# WORK INSTRUCTIONS
Recast the lines of every row below as a JSON list of strings, with one string per line and blank lines omitted.

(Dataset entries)
***

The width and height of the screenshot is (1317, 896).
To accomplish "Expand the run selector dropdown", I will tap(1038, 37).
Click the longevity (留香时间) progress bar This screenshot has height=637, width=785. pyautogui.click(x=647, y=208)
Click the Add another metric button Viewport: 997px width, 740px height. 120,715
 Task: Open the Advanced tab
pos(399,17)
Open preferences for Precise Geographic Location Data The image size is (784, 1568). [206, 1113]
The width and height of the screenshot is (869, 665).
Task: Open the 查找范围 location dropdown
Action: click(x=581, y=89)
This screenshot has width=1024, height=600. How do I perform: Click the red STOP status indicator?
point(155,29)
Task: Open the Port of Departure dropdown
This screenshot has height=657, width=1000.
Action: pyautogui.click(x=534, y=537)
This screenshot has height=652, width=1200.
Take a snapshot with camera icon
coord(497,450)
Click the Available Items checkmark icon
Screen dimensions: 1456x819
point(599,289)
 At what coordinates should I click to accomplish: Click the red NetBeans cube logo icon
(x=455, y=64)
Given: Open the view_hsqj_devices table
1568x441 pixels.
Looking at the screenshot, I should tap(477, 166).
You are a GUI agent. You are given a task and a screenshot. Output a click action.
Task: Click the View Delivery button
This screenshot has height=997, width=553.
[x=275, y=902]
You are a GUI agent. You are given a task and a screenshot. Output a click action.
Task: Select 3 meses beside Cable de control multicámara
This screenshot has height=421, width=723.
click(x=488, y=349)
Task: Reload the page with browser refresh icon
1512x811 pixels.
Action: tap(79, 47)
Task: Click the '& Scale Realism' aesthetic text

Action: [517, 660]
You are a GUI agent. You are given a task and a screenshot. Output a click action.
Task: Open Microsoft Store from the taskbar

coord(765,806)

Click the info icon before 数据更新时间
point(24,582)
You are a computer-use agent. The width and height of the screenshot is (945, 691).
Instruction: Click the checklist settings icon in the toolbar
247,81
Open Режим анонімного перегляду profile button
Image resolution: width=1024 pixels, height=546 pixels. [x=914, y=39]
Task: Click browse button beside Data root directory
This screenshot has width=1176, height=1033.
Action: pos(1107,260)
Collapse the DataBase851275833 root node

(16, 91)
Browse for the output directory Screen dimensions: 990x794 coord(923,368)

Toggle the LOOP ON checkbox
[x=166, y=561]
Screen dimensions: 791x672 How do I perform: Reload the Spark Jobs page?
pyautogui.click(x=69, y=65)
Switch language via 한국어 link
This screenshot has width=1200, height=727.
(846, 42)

***

# FINAL RESULT
[
  "The width and height of the screenshot is (1317, 896).",
  "To accomplish \"Expand the run selector dropdown\", I will tap(1038, 37).",
  "Click the longevity (留香时间) progress bar This screenshot has height=637, width=785. pyautogui.click(x=647, y=208)",
  "Click the Add another metric button Viewport: 997px width, 740px height. 120,715",
  " Task: Open the Advanced tab",
  "pos(399,17)",
  "Open preferences for Precise Geographic Location Data The image size is (784, 1568). [206, 1113]",
  "The width and height of the screenshot is (869, 665).",
  "Task: Open the 查找范围 location dropdown",
  "Action: click(x=581, y=89)",
  "This screenshot has width=1024, height=600. How do I perform: Click the red STOP status indicator?",
  "point(155,29)",
  "Task: Open the Port of Departure dropdown",
  "This screenshot has height=657, width=1000.",
  "Action: pyautogui.click(x=534, y=537)",
  "This screenshot has height=652, width=1200.",
  "Take a snapshot with camera icon",
  "coord(497,450)",
  "Click the Available Items checkmark icon",
  "Screen dimensions: 1456x819",
  "point(599,289)",
  " At what coordinates should I click to accomplish: Click the red NetBeans cube logo icon",
  "(x=455, y=64)",
  "Given: Open the view_hsqj_devices table",
  "1568x441 pixels.",
  "Looking at the screenshot, I should tap(477, 166).",
  "You are a GUI agent. You are given a task and a screenshot. Output a click action.",
  "Task: Click the View Delivery button",
  "This screenshot has height=997, width=553.",
  "[x=275, y=902]",
  "You are a GUI agent. You are given a task and a screenshot. Output a click action.",
  "Task: Select 3 meses beside Cable de control multicámara",
  "This screenshot has height=421, width=723.",
  "click(x=488, y=349)",
  "Task: Reload the page with browser refresh icon",
  "1512x811 pixels.",
  "Action: tap(79, 47)",
  "Task: Click the '& Scale Realism' aesthetic text",
  "Action: [517, 660]",
  "You are a GUI agent. You are given a task and a screenshot. Output a click action.",
  "Task: Open Microsoft Store from the taskbar",
  "coord(765,806)",
  "Click the info icon before 数据更新时间",
  "point(24,582)",
  "You are a computer-use agent. The width and height of the screenshot is (945, 691).",
  "Instruction: Click the checklist settings icon in the toolbar",
  "247,81",
  "Open Режим анонімного перегляду profile button",
  "Image resolution: width=1024 pixels, height=546 pixels. [x=914, y=39]",
  "Task: Click browse button beside Data root directory",
  "This screenshot has width=1176, height=1033.",
  "Action: pos(1107,260)",
  "Collapse the DataBase851275833 root node",
  "(16, 91)",
  "Browse for the output directory Screen dimensions: 990x794 coord(923,368)",
  "Toggle the LOOP ON checkbox",
  "[x=166, y=561]",
  "Screen dimensions: 791x672 How do I perform: Reload the Spark Jobs page?",
  "pyautogui.click(x=69, y=65)",
  "Switch language via 한국어 link",
  "This screenshot has width=1200, height=727.",
  "(846, 42)"
]